C’est le plus grand mystère et probablement le plus grand scandale de ces dix dernières années au Mexique. Le 26 septembre 2014, dans la ville d’Iguala, des policiers tiraient sur des bus, qui transportaient des étudiants de l’École normale d’Ayotzinapa. Dans le chaos de l’action, six personnes dont trois normaliens sont tués, tandis que 43 étudiants sont emmenés par la police, de mèche avec un cartel local. On ne les reverra jamais vivants. Dix ans plus tard, le gouvernement et le système judiciaire mexicains continuent de s’enfoncer dans la confusion pour tenter d'expliquer la tragédie. Nos reporters Laurence Cuvillier, Matthieu Comin et Quentin Duval, ont remonté le fil de cette étrange disparition.
Au Mexique, les familles des 43 étudiants disparus il y a dix ans se heurtent à un mur de silence. Inlassablement, elles continuent de manifester et d’exiger des avancées dans l’enquête. Les rares rencontres qu’elles ont obtenues avec le président Andrés Manuel López Obrador se sont soldées par de frustrants échecs. Jusqu’à présent, seuls des fragments d’ossements de trois étudiants de l’École normale d’Ayotzinapa ont été identifiés.

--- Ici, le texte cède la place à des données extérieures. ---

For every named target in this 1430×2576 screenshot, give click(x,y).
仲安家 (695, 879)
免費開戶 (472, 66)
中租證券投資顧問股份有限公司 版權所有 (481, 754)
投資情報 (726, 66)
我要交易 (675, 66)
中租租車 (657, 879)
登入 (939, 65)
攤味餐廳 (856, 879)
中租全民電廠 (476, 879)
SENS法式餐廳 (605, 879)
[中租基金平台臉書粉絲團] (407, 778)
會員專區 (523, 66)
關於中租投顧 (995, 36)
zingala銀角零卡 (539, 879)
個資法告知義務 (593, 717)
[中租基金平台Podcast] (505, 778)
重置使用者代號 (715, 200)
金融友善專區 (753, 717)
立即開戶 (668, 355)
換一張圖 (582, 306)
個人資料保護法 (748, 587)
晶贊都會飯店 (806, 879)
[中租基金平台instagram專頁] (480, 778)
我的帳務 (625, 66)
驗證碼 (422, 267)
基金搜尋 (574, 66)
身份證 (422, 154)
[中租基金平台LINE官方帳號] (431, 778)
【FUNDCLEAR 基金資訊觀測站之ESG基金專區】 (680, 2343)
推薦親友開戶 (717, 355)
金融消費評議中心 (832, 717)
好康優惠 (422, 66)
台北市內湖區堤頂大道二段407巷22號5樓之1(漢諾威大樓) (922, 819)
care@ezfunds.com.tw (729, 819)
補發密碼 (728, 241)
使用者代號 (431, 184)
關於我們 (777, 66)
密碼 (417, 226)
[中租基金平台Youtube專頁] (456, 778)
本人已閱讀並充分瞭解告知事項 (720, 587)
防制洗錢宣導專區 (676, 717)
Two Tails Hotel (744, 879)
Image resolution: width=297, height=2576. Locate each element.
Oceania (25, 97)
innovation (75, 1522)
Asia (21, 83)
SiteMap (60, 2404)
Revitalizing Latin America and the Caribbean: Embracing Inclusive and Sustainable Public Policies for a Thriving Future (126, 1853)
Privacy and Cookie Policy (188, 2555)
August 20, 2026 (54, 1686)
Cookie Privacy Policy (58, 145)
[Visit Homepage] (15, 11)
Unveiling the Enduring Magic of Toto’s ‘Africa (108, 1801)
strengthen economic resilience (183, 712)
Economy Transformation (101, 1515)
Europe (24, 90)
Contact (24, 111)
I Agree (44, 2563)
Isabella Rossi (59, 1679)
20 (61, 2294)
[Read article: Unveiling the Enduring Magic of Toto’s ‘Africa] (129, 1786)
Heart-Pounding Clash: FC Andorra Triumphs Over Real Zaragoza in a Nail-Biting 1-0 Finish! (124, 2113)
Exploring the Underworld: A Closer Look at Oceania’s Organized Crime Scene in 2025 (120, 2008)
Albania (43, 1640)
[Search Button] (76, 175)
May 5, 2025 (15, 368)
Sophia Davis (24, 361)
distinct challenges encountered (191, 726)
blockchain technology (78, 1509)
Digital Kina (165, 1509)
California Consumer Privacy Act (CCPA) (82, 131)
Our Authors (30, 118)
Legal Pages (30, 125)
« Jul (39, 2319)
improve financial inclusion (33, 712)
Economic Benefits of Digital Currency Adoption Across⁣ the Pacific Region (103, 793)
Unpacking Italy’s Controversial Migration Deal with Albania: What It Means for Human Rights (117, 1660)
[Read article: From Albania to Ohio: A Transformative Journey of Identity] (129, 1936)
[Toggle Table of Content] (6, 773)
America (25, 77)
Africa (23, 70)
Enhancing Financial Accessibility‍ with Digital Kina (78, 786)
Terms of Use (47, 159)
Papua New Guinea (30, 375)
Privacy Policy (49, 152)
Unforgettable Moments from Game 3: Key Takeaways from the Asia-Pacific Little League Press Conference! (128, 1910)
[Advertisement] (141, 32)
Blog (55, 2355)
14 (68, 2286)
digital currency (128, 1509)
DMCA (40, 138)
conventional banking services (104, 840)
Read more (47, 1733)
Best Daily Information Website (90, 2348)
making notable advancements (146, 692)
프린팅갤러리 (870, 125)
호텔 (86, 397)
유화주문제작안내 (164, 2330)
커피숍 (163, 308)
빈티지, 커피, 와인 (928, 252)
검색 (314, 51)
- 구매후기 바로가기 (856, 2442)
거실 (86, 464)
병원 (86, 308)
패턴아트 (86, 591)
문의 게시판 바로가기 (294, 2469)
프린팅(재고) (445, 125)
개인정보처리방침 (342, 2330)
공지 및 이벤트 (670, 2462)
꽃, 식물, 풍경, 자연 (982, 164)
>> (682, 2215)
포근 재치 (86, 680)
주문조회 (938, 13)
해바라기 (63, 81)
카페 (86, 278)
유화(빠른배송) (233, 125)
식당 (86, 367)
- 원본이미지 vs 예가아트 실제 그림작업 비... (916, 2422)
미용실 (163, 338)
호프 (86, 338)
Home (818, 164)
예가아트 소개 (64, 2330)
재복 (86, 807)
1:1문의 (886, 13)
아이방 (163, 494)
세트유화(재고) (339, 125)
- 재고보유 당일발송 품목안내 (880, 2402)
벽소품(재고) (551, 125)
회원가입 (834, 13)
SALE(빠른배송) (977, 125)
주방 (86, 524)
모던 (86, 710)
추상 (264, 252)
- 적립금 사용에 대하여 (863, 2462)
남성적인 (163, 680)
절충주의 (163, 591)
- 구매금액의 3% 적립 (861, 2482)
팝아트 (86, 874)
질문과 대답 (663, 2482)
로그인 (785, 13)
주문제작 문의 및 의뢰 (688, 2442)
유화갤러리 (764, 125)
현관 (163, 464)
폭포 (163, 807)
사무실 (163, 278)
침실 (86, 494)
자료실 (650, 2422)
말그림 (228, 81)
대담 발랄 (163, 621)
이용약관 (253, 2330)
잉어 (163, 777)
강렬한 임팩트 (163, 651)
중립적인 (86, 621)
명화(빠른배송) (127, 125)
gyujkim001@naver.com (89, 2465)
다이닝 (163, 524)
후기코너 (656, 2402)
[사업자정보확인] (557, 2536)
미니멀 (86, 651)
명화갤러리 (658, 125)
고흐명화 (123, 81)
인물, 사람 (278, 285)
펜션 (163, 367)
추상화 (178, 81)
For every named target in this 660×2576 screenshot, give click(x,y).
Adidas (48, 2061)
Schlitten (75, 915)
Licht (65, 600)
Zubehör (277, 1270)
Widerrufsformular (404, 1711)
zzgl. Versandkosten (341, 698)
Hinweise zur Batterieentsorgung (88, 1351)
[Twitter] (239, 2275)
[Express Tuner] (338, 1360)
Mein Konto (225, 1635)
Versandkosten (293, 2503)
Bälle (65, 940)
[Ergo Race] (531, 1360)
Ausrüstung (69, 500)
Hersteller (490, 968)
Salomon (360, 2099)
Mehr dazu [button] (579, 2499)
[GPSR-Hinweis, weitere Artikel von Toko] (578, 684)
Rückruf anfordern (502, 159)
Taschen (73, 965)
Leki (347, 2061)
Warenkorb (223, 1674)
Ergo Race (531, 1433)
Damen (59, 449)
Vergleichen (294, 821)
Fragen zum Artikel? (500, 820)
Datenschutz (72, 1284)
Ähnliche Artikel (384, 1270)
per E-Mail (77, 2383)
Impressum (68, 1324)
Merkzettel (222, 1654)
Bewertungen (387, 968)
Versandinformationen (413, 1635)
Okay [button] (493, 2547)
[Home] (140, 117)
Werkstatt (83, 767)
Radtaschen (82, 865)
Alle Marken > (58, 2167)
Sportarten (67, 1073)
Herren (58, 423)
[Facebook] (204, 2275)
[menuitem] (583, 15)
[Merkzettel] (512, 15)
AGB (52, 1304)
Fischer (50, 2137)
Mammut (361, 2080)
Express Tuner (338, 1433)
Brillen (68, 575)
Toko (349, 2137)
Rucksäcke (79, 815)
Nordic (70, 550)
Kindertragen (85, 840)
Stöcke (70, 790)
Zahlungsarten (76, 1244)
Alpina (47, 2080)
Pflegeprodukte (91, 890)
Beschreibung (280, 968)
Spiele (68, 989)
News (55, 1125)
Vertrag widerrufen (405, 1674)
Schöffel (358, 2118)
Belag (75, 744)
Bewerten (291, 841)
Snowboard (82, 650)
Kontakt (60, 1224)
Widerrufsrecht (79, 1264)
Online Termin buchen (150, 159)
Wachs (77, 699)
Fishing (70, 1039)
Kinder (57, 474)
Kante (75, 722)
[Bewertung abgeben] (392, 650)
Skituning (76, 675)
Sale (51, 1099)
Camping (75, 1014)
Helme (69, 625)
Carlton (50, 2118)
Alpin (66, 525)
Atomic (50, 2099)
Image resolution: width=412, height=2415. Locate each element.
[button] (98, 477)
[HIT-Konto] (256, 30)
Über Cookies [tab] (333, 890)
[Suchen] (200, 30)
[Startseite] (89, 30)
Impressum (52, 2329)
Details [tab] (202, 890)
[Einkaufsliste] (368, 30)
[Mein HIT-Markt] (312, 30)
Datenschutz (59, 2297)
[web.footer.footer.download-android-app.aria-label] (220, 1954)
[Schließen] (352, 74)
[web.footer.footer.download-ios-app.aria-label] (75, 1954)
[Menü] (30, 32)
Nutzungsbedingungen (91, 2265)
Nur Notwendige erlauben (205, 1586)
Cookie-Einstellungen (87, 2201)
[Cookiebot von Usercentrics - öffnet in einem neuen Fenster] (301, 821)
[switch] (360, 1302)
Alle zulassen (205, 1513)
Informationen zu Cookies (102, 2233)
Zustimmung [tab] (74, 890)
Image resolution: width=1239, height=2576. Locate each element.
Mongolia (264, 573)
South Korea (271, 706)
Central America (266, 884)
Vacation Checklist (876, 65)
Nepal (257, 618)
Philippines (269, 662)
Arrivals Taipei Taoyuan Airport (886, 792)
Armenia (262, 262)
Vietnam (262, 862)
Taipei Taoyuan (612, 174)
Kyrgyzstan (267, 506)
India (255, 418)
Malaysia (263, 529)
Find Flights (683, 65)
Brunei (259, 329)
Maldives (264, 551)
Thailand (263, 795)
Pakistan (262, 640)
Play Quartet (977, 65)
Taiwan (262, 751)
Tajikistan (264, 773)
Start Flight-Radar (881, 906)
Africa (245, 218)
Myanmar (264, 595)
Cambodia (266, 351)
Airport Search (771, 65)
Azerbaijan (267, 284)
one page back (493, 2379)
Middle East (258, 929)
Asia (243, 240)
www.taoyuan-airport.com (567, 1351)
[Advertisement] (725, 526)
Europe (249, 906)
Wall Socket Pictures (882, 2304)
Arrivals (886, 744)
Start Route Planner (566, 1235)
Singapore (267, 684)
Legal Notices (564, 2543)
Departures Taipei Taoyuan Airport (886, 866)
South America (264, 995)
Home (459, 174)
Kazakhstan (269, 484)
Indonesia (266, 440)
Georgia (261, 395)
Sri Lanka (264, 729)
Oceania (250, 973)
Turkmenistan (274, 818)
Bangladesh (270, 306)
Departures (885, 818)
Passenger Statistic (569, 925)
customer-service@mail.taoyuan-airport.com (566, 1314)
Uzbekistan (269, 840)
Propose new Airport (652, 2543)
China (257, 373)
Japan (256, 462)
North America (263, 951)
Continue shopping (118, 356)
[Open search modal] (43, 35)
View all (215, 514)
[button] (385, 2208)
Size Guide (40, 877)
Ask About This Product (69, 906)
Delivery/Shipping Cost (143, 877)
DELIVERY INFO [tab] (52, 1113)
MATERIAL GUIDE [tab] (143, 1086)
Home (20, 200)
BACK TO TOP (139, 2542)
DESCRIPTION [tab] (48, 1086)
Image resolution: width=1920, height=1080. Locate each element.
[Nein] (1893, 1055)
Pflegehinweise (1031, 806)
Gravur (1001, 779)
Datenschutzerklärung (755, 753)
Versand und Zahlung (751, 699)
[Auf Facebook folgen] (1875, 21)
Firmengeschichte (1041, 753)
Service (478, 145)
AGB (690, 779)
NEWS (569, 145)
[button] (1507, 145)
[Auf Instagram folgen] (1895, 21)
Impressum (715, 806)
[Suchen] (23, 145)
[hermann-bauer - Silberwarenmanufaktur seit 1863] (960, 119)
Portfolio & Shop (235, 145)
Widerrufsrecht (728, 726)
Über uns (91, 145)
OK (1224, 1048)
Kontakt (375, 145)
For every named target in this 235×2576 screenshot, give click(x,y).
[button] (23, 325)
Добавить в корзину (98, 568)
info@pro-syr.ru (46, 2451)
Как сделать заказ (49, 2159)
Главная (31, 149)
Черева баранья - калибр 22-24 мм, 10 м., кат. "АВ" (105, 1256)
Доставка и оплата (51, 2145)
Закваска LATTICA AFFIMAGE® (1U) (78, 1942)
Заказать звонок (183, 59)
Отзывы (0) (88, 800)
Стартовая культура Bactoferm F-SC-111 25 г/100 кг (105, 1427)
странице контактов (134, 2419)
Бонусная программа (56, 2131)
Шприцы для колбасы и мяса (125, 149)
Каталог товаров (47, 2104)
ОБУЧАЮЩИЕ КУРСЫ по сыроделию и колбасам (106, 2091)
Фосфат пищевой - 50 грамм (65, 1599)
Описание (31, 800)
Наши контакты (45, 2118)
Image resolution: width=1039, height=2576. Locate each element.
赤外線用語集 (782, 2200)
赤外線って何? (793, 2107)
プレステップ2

Les autorités mexicaines, qui ont d’abord voulu minimiser leur responsabilité, avaient à l’époque monté de toutes pièces une "vérité historique" - sur la base de témoignages obtenus sous la torture -, suggérant que seule la police locale avait agi, en collusion avec le crime organisé, assurant que les étudiants transportaient de la drogue la nuit des faits, le 26 septembre 2014. Mais des enquêtes indépendantes ont démontré que cette version était émaillée de mensonges. Le rôle de l’armée, en garnison dans la ville d’Iguala, dans l’Etat du Guerrerro, au sud du Mexique, n’a par exemple jamais été complètement éclairci.
L’école normale d’Ayotzinapa a, elle, reforgé son identité autour de ce drame, qui imprègne encore les murs de l’université rurale, comme nous le verrons dans ce reportage. Dix ans après, proches et familles des 43 jeunes hommes disparus perdent peu à peu espoir de connaître un jour la vérité sur ce qui s’est véritablement passé.